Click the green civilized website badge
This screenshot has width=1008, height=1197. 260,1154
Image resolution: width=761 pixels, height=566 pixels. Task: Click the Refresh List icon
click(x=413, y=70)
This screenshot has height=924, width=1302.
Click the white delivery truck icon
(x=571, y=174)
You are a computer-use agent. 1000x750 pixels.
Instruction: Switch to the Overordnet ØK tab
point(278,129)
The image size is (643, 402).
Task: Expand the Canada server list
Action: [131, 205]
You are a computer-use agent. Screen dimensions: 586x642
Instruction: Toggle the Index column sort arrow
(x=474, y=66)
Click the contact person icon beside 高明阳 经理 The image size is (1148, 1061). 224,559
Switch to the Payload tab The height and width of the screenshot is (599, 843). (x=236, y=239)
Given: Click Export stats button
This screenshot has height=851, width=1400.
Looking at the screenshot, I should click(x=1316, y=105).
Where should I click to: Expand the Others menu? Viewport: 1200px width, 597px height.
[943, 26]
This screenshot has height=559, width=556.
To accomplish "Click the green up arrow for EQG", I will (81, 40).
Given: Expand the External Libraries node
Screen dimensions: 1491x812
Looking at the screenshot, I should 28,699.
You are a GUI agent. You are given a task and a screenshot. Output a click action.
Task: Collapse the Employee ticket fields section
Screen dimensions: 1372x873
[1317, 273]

————————

— TASK DESCRIPTION —
Rewrite the records above as a Markdown table with two columns, Row and Line. Give each nonblank line its own numbered row and leave out blank lines.

— EXERCISE SOLUTION —
| Row | Line |
|---|---|
| 1 | Click the green civilized website badge |
| 2 | This screenshot has width=1008, height=1197. 260,1154 |
| 3 | Image resolution: width=761 pixels, height=566 pixels. Task: Click the Refresh List icon |
| 4 | click(x=413, y=70) |
| 5 | This screenshot has height=924, width=1302. |
| 6 | Click the white delivery truck icon |
| 7 | (x=571, y=174) |
| 8 | You are a computer-use agent. 1000x750 pixels. |
| 9 | Instruction: Switch to the Overordnet ØK tab |
| 10 | point(278,129) |
| 11 | The image size is (643, 402). |
| 12 | Task: Expand the Canada server list |
| 13 | Action: [131, 205] |
| 14 | You are a computer-use agent. Screen dimensions: 586x642 |
| 15 | Instruction: Toggle the Index column sort arrow |
| 16 | (x=474, y=66) |
| 17 | Click the contact person icon beside 高明阳 经理 The image size is (1148, 1061). 224,559 |
| 18 | Switch to the Payload tab The height and width of the screenshot is (599, 843). (x=236, y=239) |
| 19 | Given: Click Export stats button |
| 20 | This screenshot has height=851, width=1400. |
| 21 | Looking at the screenshot, I should click(x=1316, y=105). |
| 22 | Where should I click to: Expand the Others menu? Viewport: 1200px width, 597px height. |
| 23 | [943, 26] |
| 24 | This screenshot has height=559, width=556. |
| 25 | To accomplish "Click the green up arrow for EQG", I will (81, 40). |
| 26 | Given: Expand the External Libraries node |
| 27 | Screen dimensions: 1491x812 |
| 28 | Looking at the screenshot, I should 28,699. |
| 29 | You are a GUI agent. You are given a task and a screenshot. Output a click action. |
| 30 | Task: Collapse the Employee ticket fields section |
| 31 | Screen dimensions: 1372x873 |
| 32 | [1317, 273] |